How much do we love the Ford Flex? Every editor picked it in this segment, so as far as votes go, the Flex outdistanced its runner-up by a significant margin. Its most distinctive distinctive attribute is its boxy, imposing sheet metal; not since the Dodge Magnum has there been such an assertive-looking wagon. Things are just as appealing within the cabin, thanks to an interior that's both well-finished and spacious. There's generous cargo capacity, and even third-row passengers get comfortable, roomy seating. Solid and smooth on the road, the big Flex also offers the sort of forgiving ride quality that many look for in a family hauler.
The Subaru Outback is a product of the times; the current generation is bigger than ever, reflecting the trend toward larger, more spacious vehicles. Like the Flex, it offers lots of room for both passengers and cargo, along with a pleasant ride. Additionally, the all-wheel-drive Outback acquits itself fairly well on off-pavement jaunts, making it a solid choice for those who need a family hauler that can get a bit dirty. With its standard four-cylinder engine, the Outback is also quite fuel-efficient and boasts impressive range.

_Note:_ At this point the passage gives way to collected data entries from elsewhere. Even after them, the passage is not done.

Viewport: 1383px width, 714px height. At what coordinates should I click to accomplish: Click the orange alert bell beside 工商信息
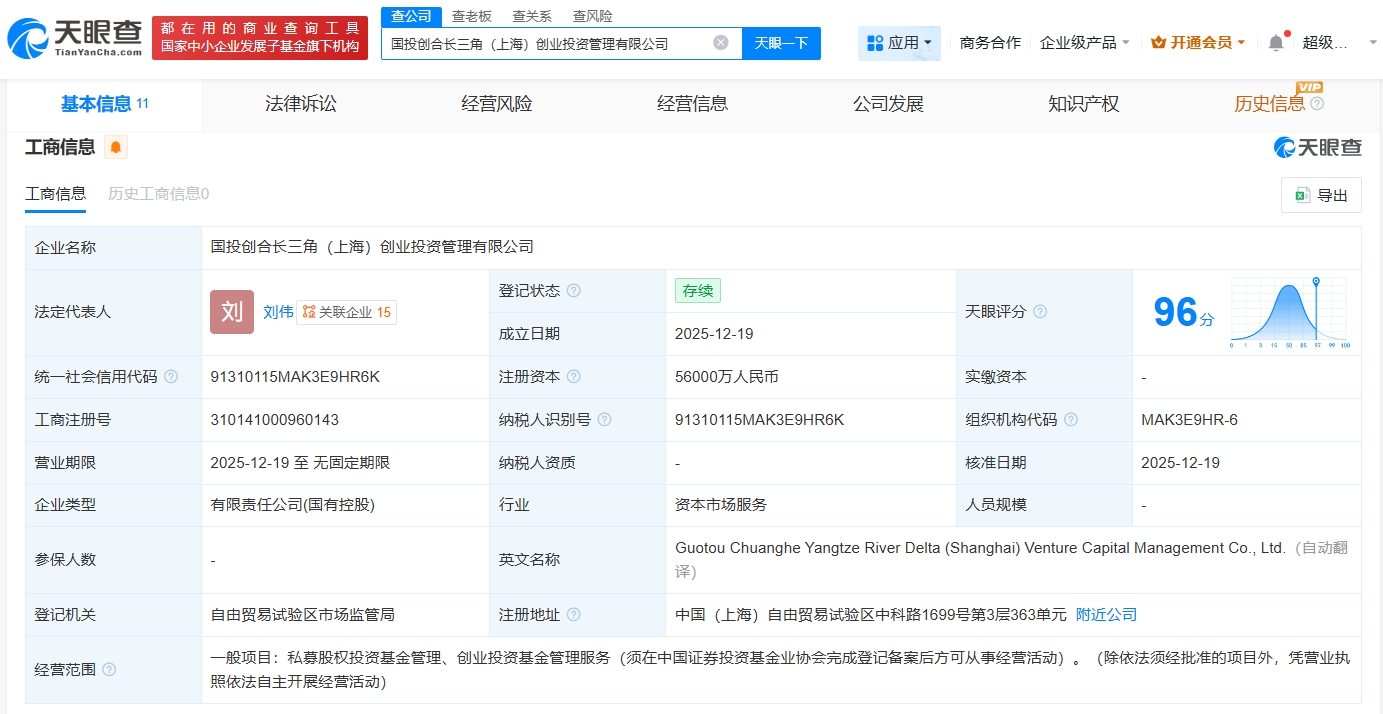(116, 148)
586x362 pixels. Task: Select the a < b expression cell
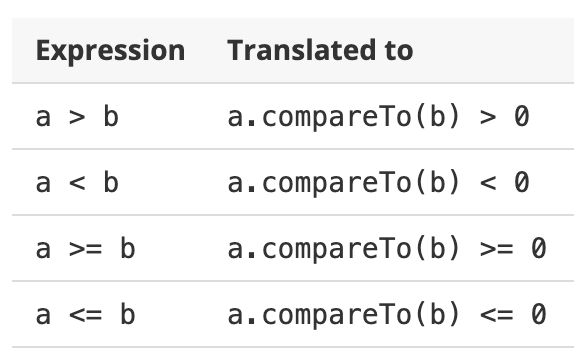pyautogui.click(x=77, y=182)
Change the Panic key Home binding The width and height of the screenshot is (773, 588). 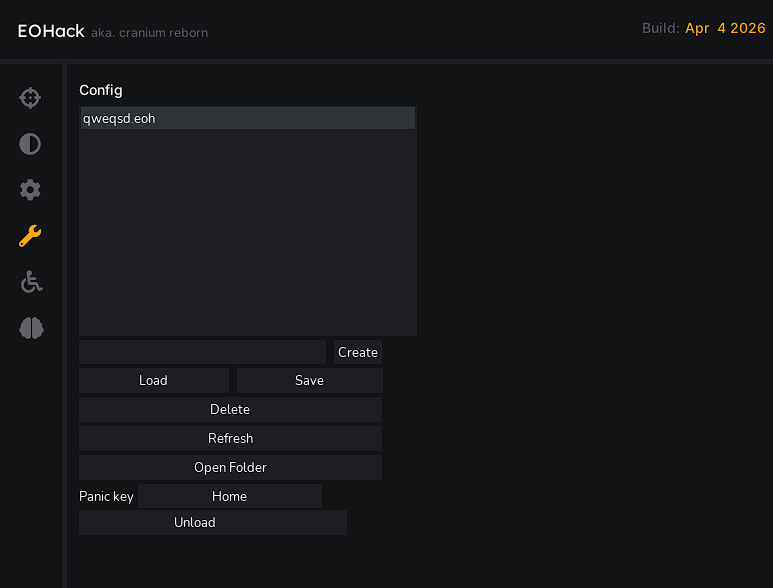(229, 497)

Once again, there aren't many wagons to choose from in this price category, but the few choices are at least good ones. Our top choice was unanimous, with the Audi A4 Avant standing out with a generous amount of European panache. Thanks to its lean, low sheet metal, the Avant is as sleek and sexy a wagon as we've ever seen; it's not just a good-looking wagon, it's a good-looking car, period. Its cabin is just as visually appealing, boasting elegant design and top-quality materials everywhere you look. This Audi also feels reassuringly secure on the road, and delivers outstanding fuel economy.
The CTS Sport Wagon is in many ways emblematic of Cadillac's recent evolution from also-ran to genuine contender. With ample cargo room and comfortable accommodations, the CTS offers all the practicality one expects from a wagon. Other high points include impressive performance, a handsome cabin and a long list of available luxury features.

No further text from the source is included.